Dataset entries –
================================

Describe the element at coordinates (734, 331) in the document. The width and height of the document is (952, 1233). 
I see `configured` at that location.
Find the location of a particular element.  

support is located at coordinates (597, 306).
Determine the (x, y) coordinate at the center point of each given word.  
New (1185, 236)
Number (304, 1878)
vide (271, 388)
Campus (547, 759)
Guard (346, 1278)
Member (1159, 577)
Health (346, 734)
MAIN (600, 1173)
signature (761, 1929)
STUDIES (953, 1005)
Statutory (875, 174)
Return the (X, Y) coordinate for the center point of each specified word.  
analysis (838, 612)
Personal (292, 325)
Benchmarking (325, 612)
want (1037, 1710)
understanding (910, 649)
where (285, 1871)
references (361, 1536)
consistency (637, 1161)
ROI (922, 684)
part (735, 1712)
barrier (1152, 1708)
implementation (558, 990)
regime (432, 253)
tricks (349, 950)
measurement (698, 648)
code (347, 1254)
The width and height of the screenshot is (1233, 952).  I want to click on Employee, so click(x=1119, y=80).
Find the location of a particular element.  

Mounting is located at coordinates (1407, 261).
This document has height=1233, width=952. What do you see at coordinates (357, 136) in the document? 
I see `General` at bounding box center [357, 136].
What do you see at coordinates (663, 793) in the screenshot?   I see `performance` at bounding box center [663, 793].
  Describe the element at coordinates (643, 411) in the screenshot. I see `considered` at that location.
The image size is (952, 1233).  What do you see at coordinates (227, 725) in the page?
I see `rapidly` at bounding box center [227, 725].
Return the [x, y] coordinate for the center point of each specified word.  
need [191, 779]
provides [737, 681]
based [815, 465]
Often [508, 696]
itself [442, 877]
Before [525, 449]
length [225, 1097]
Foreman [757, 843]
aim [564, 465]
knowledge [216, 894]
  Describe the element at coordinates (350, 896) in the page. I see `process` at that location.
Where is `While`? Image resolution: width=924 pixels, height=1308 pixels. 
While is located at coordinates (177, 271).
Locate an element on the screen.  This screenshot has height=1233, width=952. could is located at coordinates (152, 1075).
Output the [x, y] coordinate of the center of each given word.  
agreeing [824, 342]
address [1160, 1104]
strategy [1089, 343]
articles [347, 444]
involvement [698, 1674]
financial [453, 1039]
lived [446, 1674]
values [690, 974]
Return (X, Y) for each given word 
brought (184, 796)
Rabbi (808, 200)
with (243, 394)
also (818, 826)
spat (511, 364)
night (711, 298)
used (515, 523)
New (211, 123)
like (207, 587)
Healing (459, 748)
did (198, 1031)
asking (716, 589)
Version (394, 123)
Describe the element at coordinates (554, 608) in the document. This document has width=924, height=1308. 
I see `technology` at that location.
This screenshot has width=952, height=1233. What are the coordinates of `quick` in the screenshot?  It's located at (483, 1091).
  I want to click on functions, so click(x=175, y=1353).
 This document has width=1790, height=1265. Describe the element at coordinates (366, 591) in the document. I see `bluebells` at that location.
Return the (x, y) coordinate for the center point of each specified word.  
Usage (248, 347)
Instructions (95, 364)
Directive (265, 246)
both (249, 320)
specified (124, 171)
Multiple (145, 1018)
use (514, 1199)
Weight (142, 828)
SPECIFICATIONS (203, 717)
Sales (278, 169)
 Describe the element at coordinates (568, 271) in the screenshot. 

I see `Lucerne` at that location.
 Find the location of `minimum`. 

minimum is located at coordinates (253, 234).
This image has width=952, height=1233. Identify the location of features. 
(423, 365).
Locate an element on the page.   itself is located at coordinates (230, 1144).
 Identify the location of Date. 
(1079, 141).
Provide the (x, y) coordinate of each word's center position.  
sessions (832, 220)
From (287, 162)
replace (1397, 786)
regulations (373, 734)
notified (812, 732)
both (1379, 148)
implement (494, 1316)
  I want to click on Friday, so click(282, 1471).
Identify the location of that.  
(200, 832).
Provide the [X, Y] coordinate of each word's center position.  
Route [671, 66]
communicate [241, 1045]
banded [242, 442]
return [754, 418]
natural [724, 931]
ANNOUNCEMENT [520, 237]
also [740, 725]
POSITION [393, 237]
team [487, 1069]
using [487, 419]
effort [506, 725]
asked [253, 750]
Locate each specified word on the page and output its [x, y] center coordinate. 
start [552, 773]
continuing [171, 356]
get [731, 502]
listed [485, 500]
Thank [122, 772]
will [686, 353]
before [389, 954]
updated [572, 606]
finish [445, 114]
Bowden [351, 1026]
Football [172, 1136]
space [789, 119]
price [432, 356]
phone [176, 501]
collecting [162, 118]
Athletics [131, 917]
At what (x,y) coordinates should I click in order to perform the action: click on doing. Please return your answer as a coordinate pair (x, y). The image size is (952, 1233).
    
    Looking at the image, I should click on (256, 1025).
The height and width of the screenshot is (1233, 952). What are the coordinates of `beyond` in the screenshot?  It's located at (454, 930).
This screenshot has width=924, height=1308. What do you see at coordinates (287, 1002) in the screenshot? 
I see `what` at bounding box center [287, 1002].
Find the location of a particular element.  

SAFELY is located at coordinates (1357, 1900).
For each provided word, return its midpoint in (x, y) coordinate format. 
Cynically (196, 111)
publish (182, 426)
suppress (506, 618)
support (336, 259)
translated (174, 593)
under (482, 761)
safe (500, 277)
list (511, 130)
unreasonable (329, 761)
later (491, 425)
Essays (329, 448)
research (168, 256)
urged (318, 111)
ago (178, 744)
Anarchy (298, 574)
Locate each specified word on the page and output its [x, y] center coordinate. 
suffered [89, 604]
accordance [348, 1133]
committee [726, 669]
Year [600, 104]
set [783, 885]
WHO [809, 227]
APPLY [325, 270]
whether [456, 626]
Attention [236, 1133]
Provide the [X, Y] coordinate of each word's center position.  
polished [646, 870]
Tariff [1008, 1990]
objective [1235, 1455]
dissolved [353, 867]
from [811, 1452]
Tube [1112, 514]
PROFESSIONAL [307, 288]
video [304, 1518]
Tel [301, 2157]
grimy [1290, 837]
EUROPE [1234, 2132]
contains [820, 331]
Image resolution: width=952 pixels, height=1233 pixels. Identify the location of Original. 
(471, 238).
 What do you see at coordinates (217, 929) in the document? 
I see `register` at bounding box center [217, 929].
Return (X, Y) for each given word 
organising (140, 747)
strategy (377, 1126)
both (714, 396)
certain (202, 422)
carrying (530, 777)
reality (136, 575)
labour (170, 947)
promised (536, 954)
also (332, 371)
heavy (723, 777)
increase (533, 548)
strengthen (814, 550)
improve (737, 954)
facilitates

================================

PROBLEM DETAILS – Edit the listing by replacing "center point" with "midpoint" wherever it occurs, and leave every other line unchanged.

SOLUTION TO THE EXERCISE –
Describe the element at coordinates (734, 331) in the document. The width and height of the document is (952, 1233). 
I see `configured` at that location.
Find the location of a particular element.  

support is located at coordinates (597, 306).
Determine the (x, y) coordinate at the midpoint of each given word.  
New (1185, 236)
Number (304, 1878)
vide (271, 388)
Campus (547, 759)
Guard (346, 1278)
Member (1159, 577)
Health (346, 734)
MAIN (600, 1173)
signature (761, 1929)
STUDIES (953, 1005)
Statutory (875, 174)
Return the (X, Y) coordinate for the midpoint of each specified word.  
analysis (838, 612)
Personal (292, 325)
Benchmarking (325, 612)
want (1037, 1710)
understanding (910, 649)
where (285, 1871)
references (361, 1536)
consistency (637, 1161)
ROI (922, 684)
part (735, 1712)
barrier (1152, 1708)
implementation (558, 990)
regime (432, 253)
tricks (349, 950)
measurement (698, 648)
code (347, 1254)
The width and height of the screenshot is (1233, 952).  I want to click on Employee, so click(x=1119, y=80).
Find the location of a particular element.  

Mounting is located at coordinates (1407, 261).
This document has height=1233, width=952. What do you see at coordinates (357, 136) in the document? 
I see `General` at bounding box center [357, 136].
What do you see at coordinates (663, 793) in the screenshot?   I see `performance` at bounding box center [663, 793].
  Describe the element at coordinates (643, 411) in the screenshot. I see `considered` at that location.
The image size is (952, 1233).  What do you see at coordinates (227, 725) in the page?
I see `rapidly` at bounding box center [227, 725].
Return the [x, y] coordinate for the midpoint of each specified word.  
need [191, 779]
provides [737, 681]
based [815, 465]
Often [508, 696]
itself [442, 877]
Before [525, 449]
length [225, 1097]
Foreman [757, 843]
aim [564, 465]
knowledge [216, 894]
  Describe the element at coordinates (350, 896) in the page. I see `process` at that location.
Where is `While`? Image resolution: width=924 pixels, height=1308 pixels. 
While is located at coordinates (177, 271).
Locate an element on the screen.  This screenshot has height=1233, width=952. could is located at coordinates (152, 1075).
Output the [x, y] coordinate of the center of each given word.  
agreeing [824, 342]
address [1160, 1104]
strategy [1089, 343]
articles [347, 444]
involvement [698, 1674]
financial [453, 1039]
lived [446, 1674]
values [690, 974]
Return (X, Y) for each given word 
brought (184, 796)
Rabbi (808, 200)
with (243, 394)
also (818, 826)
spat (511, 364)
night (711, 298)
used (515, 523)
New (211, 123)
like (207, 587)
Healing (459, 748)
did (198, 1031)
asking (716, 589)
Version (394, 123)
Describe the element at coordinates (554, 608) in the document. This document has width=924, height=1308. 
I see `technology` at that location.
This screenshot has width=952, height=1233. What are the coordinates of `quick` in the screenshot?  It's located at (483, 1091).
  I want to click on functions, so click(x=175, y=1353).
 This document has width=1790, height=1265. Describe the element at coordinates (366, 591) in the document. I see `bluebells` at that location.
Return the (x, y) coordinate for the midpoint of each specified word.  
Usage (248, 347)
Instructions (95, 364)
Directive (265, 246)
both (249, 320)
specified (124, 171)
Multiple (145, 1018)
use (514, 1199)
Weight (142, 828)
SPECIFICATIONS (203, 717)
Sales (278, 169)
 Describe the element at coordinates (568, 271) in the screenshot. 

I see `Lucerne` at that location.
 Find the location of `minimum`. 

minimum is located at coordinates (253, 234).
This image has width=952, height=1233. Identify the location of features. 
(423, 365).
Locate an element on the page.   itself is located at coordinates (230, 1144).
 Identify the location of Date. 
(1079, 141).
Provide the (x, y) coordinate of each word's center position.  
sessions (832, 220)
From (287, 162)
replace (1397, 786)
regulations (373, 734)
notified (812, 732)
both (1379, 148)
implement (494, 1316)
  I want to click on Friday, so click(282, 1471).
Identify the location of that.  
(200, 832).
Provide the [X, Y] coordinate of each word's center position.  
Route [671, 66]
communicate [241, 1045]
banded [242, 442]
return [754, 418]
natural [724, 931]
ANNOUNCEMENT [520, 237]
also [740, 725]
POSITION [393, 237]
team [487, 1069]
using [487, 419]
effort [506, 725]
asked [253, 750]
Locate each specified word on the page and output its [x, y] center coordinate. 
start [552, 773]
continuing [171, 356]
get [731, 502]
listed [485, 500]
Thank [122, 772]
will [686, 353]
before [389, 954]
updated [572, 606]
finish [445, 114]
Bowden [351, 1026]
Football [172, 1136]
space [789, 119]
price [432, 356]
phone [176, 501]
collecting [162, 118]
Athletics [131, 917]
At what (x,y) coordinates should I click in order to perform the action: click on doing. Please return your answer as a coordinate pair (x, y). The image size is (952, 1233).
    
    Looking at the image, I should click on (256, 1025).
The height and width of the screenshot is (1233, 952). What are the coordinates of `beyond` in the screenshot?  It's located at (454, 930).
This screenshot has width=924, height=1308. What do you see at coordinates (287, 1002) in the screenshot? 
I see `what` at bounding box center [287, 1002].
Find the location of a particular element.  

SAFELY is located at coordinates (1357, 1900).
For each provided word, return its midpoint in (x, y) coordinate format. 
Cynically (196, 111)
publish (182, 426)
suppress (506, 618)
support (336, 259)
translated (174, 593)
under (482, 761)
safe (500, 277)
list (511, 130)
unreasonable (329, 761)
later (491, 425)
Essays (329, 448)
research (168, 256)
urged (318, 111)
ago (178, 744)
Anarchy (298, 574)
Locate each specified word on the page and output its [x, y] center coordinate. 
suffered [89, 604]
accordance [348, 1133]
committee [726, 669]
Year [600, 104]
set [783, 885]
WHO [809, 227]
APPLY [325, 270]
whether [456, 626]
Attention [236, 1133]
Provide the [X, Y] coordinate of each word's center position.  
polished [646, 870]
Tariff [1008, 1990]
objective [1235, 1455]
dissolved [353, 867]
from [811, 1452]
Tube [1112, 514]
PROFESSIONAL [307, 288]
video [304, 1518]
Tel [301, 2157]
grimy [1290, 837]
EUROPE [1234, 2132]
contains [820, 331]
Image resolution: width=952 pixels, height=1233 pixels. Identify the location of Original. 
(471, 238).
 What do you see at coordinates (217, 929) in the document? 
I see `register` at bounding box center [217, 929].
Return (X, Y) for each given word 
organising (140, 747)
strategy (377, 1126)
both (714, 396)
certain (202, 422)
carrying (530, 777)
reality (136, 575)
labour (170, 947)
promised (536, 954)
also (332, 371)
heavy (723, 777)
increase (533, 548)
strengthen (814, 550)
improve (737, 954)
facilitates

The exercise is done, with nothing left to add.